While I was browsing Reddit, I came across some posts from the subreddit /r/Dataisbeautiful. So, I decided to make use of data sets available online to visualise it into something meaningful.

Then after some search, I found this site: Kaggle Datasets. This site contains open datasets on everything from government, health, and science to popular games and dating trends. After this, finding a relevant data set wasn't much difficult, and I settled on this particular one: Top 500 Indian Cities. It contains population data for top 500 Indian cities, including male/female population, literacy rate, sex ratio, total graduates, etc.

So I wrote a program using Python and Matplotlib.

There was a column named "child_sex_ratio" for age group 0-6.

I decided to go ahead and rank top 10 cities which were showing an improvement in sex ratio.

I grabbed the CSV file and stripped the required information using Python. Calculated the difference between child sex ratio and overall sex ratio for all 500 cities, ranked them and plotted top 10 on a bar graph.

This was the result.

*Higher is better

https://codepen.io/sachinverma/full/NgGJjX

My own city "Shimla" ranks 9th on this list, which is no doubt a good sign. The sex ratio of children aged 0-6 is 890 whereas overall sex ratio is 818, which is an increase of 8.8%.

Bally city from West Bengal ranked #1 on this list, with an increase of 37.31% (863 to 1185).

Some facts: Two out of 10 of these cities are from Maharashtra, and two are from Assam.

Now it was the time to see ten cities with worst sex ratios.

Results

*Value closer to 0 is better

https://codepen.io/sachinverma/full/XgmGYL

Kozhikode from Kerala topped this list with a percentage decrease of 12.17% (1093 to 960).

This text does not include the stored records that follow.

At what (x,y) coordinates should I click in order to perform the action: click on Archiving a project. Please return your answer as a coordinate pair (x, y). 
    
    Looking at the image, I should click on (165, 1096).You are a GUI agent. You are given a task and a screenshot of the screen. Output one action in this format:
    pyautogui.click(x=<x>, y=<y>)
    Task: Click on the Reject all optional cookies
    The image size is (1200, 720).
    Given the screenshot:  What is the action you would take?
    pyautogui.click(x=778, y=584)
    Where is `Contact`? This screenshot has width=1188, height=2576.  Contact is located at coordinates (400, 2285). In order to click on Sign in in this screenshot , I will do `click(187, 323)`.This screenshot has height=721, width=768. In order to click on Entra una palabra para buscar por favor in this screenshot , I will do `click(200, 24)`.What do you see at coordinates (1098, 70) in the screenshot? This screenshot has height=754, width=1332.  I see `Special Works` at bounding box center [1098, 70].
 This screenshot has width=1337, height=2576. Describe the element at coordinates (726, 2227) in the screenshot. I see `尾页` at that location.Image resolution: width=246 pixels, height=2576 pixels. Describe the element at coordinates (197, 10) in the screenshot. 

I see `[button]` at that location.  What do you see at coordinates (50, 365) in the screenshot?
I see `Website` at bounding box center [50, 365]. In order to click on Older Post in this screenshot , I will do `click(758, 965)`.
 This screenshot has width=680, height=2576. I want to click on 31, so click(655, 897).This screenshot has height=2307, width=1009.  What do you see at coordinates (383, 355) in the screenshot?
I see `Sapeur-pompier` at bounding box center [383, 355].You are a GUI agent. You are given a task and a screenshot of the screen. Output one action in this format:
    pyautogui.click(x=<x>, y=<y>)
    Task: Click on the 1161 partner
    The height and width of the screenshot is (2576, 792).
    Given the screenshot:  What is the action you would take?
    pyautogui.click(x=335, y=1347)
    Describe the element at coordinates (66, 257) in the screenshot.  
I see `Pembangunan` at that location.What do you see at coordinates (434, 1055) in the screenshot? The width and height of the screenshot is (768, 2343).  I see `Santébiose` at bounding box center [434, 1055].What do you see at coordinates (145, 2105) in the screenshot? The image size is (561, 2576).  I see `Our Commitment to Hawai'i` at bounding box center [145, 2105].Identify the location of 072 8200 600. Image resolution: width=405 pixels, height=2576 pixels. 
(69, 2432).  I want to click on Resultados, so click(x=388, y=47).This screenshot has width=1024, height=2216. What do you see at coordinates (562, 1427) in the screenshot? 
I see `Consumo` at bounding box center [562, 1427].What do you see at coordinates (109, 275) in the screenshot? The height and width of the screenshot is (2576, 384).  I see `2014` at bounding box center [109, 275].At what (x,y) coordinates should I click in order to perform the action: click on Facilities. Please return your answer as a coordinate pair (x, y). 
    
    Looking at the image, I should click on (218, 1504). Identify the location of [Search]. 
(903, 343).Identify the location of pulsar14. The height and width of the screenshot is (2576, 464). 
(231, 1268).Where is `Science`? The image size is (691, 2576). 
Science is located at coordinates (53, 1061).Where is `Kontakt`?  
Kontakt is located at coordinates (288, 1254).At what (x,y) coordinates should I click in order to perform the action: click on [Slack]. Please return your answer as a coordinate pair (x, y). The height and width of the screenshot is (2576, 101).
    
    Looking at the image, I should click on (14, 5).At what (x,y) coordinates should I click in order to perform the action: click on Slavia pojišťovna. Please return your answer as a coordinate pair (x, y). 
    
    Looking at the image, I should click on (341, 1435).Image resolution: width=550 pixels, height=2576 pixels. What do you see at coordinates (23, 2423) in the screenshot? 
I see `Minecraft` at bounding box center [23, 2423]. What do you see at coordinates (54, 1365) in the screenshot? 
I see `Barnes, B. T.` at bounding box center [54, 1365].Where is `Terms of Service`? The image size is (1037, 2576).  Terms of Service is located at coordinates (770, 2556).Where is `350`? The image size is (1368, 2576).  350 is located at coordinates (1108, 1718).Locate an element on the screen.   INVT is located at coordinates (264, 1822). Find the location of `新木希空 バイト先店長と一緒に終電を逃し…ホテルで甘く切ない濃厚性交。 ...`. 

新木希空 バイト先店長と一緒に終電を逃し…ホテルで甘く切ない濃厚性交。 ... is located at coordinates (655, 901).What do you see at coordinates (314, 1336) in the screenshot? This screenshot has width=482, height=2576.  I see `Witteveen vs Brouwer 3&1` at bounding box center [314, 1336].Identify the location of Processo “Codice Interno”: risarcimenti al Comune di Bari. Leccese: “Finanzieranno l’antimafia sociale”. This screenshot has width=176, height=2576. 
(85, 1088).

Some facts: Four out of 10 of these cities are from Kerala. Two are from Maharashtra

This was my first go at data visualisation using Python. Technically I am not ranking cities purely on the basis of sex ratio, but on the basis of improvement and decline in the ratios. It's not a proper metric to conclude anything, but it was fun doing this.

I am still in the learning phase of Python, which I will continue after my semester exams. The program I wrote was in no way optimised and written perfectly, so feel free to criticise and suggest some improvements.